### Text passage
Keith's note: The following was sent in by a NASA Watch reader who was present during the visit by Charlie Bolden to JSC on Friday. Any thoughts? Post your comments below.
* Teague Auditorium was packed--quite literally SRO. When General Bolden and Center Director Mike Coats walked on stage, they received an extended standing ovation, to the point that the General was, I do believe, embarrassed.
* Neither Bolden nor Coats wore a tie. They both sat in comfortable chairs and were outfitted with lapel microphones--no podium grabbing.
* Bolden went out of his way to emphasize his long friendship with Mike Coats. Coats reciprocated. They are clearly very close.
* One couple who both work for NASA brought along their 10 year old son, a self-professed NASA geek. Bolden was so impressed he had the little guy come up on stage with him, passed him a microphone, and asked the young man "What do you want to do when you grow up?". Without hesitation, his answer was "I want to be the first person to set foot on Mars". So the General followed up with another question: "How is NASA going to do that?" The little boy's answer ("I'm not sure, but they can't do it alone") was so perfect, I think even Bolden couldn't believe the setup. This is because a major theme of the new administrator's message to all of us was that NASA needs to collaborate, needs to be more open, that the days of the United States exploring space on our own are over--i.e. we need the help of other nations, and they need us.

### Recorded information
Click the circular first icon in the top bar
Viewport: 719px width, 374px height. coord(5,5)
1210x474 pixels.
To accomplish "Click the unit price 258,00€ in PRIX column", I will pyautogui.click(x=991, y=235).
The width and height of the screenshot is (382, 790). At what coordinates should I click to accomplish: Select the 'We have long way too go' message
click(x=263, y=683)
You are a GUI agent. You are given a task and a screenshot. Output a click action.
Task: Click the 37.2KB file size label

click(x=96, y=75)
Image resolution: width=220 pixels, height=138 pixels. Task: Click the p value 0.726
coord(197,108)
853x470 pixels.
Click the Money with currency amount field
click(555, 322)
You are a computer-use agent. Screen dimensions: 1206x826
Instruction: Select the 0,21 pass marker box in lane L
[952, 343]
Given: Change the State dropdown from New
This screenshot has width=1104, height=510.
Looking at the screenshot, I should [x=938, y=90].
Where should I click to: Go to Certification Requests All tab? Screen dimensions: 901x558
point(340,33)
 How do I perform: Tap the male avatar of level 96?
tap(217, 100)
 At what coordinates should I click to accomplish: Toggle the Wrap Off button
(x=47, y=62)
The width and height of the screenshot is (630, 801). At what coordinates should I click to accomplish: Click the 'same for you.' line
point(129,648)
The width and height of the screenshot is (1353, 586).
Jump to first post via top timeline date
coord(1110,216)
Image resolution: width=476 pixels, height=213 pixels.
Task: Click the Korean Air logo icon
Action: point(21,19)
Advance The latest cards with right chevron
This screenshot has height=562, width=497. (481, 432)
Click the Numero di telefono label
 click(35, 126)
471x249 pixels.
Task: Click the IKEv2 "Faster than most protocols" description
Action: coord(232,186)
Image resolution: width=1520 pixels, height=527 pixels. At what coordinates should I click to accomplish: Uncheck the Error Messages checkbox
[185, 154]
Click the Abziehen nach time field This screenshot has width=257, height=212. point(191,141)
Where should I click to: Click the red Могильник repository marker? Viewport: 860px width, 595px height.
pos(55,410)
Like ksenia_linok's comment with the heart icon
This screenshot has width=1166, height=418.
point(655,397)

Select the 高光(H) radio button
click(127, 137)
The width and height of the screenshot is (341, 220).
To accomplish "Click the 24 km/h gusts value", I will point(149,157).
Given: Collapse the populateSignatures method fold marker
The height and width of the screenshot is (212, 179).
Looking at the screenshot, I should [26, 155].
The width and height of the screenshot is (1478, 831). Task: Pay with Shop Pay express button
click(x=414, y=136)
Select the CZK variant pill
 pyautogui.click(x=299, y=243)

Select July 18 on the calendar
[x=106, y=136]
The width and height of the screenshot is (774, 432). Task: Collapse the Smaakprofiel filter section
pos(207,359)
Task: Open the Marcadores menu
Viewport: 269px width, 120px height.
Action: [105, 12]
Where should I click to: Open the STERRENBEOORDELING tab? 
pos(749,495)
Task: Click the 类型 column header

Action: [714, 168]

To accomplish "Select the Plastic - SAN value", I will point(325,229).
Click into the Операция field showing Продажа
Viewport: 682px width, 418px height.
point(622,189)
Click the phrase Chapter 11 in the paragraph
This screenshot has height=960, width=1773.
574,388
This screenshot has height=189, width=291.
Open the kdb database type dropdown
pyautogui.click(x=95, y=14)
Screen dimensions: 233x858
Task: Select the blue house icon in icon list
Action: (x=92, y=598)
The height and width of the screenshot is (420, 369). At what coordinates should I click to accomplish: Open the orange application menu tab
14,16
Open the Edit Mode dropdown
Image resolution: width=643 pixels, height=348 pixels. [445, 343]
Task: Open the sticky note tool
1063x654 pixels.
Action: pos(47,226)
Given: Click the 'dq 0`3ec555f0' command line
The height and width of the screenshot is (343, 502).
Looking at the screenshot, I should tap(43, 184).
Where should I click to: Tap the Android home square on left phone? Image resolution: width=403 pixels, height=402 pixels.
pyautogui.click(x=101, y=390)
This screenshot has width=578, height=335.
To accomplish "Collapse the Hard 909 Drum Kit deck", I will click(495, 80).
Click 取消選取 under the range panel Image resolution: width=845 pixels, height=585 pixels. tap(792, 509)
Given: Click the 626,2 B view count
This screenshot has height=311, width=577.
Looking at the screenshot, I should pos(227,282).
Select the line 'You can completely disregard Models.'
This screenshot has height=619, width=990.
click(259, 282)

### Try it
Revise part of the account of Bolden's visit to JSC: begin at the words "Keith's note: The", stop after "microphones--no podium grabbing.", and write that stretch out again with "packed" changed to "full".

### Exercise output
Keith's note: The following was sent in by a NASA Watch reader who was present during the visit by Charlie Bolden to JSC on Friday. Any thoughts? Post your comments below.
* Teague Auditorium was full--quite literally SRO. When General Bolden and Center Director Mike Coats walked on stage, they received an extended standing ovation, to the point that the General was, I do believe, embarrassed.
* Neither Bolden nor Coats wore a tie. They both sat in comfortable chairs and were outfitted with lapel microphones--no podium grabbing.